Said 50 fucking minutes apart and cutting the footage to imply it was said immediately after. You are supposed to indicate that time had passed by inserting something, usually a white flash as a transition.

Possibly it was made by a low-level producer and approved up the chain by those unfamiliar with the speech, but there’s no way you can make it through J-school and claim ignorance—it’s completely unethical behavior

It's worse than that.

They stitched two separate sentences together as if they were one.

As if you said "I hate boiled hotdogs," and "Candy corn is pretty fine though" and they made you say, "I hate candy corn."

Whether or not you are actually lying about the candy corn is beside the point. That's a judgement and the BBC doesn't get to assume that and tell everyone else it's true.

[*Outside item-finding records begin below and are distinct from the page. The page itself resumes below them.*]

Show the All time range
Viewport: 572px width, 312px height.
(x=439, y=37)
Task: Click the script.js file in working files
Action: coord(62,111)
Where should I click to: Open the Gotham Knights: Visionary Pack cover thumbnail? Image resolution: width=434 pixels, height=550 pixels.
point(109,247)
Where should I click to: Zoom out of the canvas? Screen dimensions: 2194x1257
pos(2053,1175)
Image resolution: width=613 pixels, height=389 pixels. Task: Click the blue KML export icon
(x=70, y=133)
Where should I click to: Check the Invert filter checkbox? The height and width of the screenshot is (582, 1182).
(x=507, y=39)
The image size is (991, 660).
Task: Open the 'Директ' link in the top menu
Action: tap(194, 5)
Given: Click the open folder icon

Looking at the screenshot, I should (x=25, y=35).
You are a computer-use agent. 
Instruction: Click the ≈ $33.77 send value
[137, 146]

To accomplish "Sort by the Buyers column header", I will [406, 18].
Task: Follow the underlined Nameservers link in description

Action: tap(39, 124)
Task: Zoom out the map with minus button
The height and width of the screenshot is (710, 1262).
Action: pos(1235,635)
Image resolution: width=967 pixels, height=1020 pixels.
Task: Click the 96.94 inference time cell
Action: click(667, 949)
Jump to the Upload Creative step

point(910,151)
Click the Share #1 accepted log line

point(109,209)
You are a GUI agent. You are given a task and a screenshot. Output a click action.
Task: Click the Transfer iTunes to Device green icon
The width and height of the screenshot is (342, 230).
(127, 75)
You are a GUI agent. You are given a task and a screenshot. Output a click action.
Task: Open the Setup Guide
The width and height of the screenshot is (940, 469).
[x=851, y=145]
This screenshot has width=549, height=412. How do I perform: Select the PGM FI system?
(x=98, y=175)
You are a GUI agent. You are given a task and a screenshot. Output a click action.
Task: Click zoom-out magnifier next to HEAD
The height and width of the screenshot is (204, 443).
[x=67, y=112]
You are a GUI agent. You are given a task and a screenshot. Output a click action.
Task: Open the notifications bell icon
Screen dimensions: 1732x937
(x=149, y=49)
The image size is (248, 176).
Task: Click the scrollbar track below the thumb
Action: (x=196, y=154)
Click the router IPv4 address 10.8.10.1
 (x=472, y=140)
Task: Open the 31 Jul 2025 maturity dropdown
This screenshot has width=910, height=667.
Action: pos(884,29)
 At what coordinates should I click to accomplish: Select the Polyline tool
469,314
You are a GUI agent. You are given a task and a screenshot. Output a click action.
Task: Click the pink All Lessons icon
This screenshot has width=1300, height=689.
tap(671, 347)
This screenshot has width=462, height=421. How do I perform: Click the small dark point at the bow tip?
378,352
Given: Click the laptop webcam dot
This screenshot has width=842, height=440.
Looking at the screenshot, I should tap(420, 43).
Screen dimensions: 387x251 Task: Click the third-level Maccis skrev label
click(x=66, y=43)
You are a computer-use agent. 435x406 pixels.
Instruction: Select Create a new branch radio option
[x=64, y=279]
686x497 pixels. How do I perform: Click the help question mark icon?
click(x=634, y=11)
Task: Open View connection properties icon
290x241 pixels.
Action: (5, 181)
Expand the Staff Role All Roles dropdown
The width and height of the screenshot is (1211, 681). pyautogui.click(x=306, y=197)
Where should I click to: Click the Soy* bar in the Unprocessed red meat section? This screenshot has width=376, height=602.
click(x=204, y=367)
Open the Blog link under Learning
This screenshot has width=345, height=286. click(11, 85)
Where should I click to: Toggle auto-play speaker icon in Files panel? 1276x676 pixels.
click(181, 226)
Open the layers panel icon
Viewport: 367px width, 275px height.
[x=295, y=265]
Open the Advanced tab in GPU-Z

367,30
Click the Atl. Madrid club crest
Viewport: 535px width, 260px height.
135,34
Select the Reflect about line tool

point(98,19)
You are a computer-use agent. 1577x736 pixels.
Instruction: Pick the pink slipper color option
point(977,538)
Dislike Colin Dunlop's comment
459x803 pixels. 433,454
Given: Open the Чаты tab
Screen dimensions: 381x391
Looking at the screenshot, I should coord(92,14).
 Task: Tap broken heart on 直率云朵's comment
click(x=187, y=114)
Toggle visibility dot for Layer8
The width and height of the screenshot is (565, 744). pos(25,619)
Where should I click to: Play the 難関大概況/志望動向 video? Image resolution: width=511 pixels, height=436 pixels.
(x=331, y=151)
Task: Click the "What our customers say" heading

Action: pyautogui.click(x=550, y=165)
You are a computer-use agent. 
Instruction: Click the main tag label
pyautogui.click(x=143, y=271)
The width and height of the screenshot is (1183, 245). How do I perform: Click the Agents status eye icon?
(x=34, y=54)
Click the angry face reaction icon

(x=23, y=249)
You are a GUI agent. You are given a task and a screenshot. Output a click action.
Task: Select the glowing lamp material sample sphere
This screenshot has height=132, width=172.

cardibach · 15/11/2025 22:15

ArthriticOldLabrador · 15/11/2025 22:11

Even if we don’t watch anything BBC, if we watch ANY live TV that is not BBC we have to pay the license. I have a massive issue with that.

Infrastructure.

rogueherries · 15/11/2025 22:17

The BBC could have done many things to show that the parts of the speech came at different times; swipes between sections, or timestamps. They knew exactly what they were doing, but their dislike of Trump is so strong they just don’t care - that dislike overrides the need for factual reporting, seemingly. They care more about creating a narrative for people to mindlessly swallow instead of presenting the facts so individuals can use their own judgement.

God knows I’m not a fan of Trump, but I hate to see anyone being misrepresented in this way. It’s offensive to the public at large that they feel this is either necessary or acceptable, an insult to our intelligence. I’d feel the same no matter who was treated this way.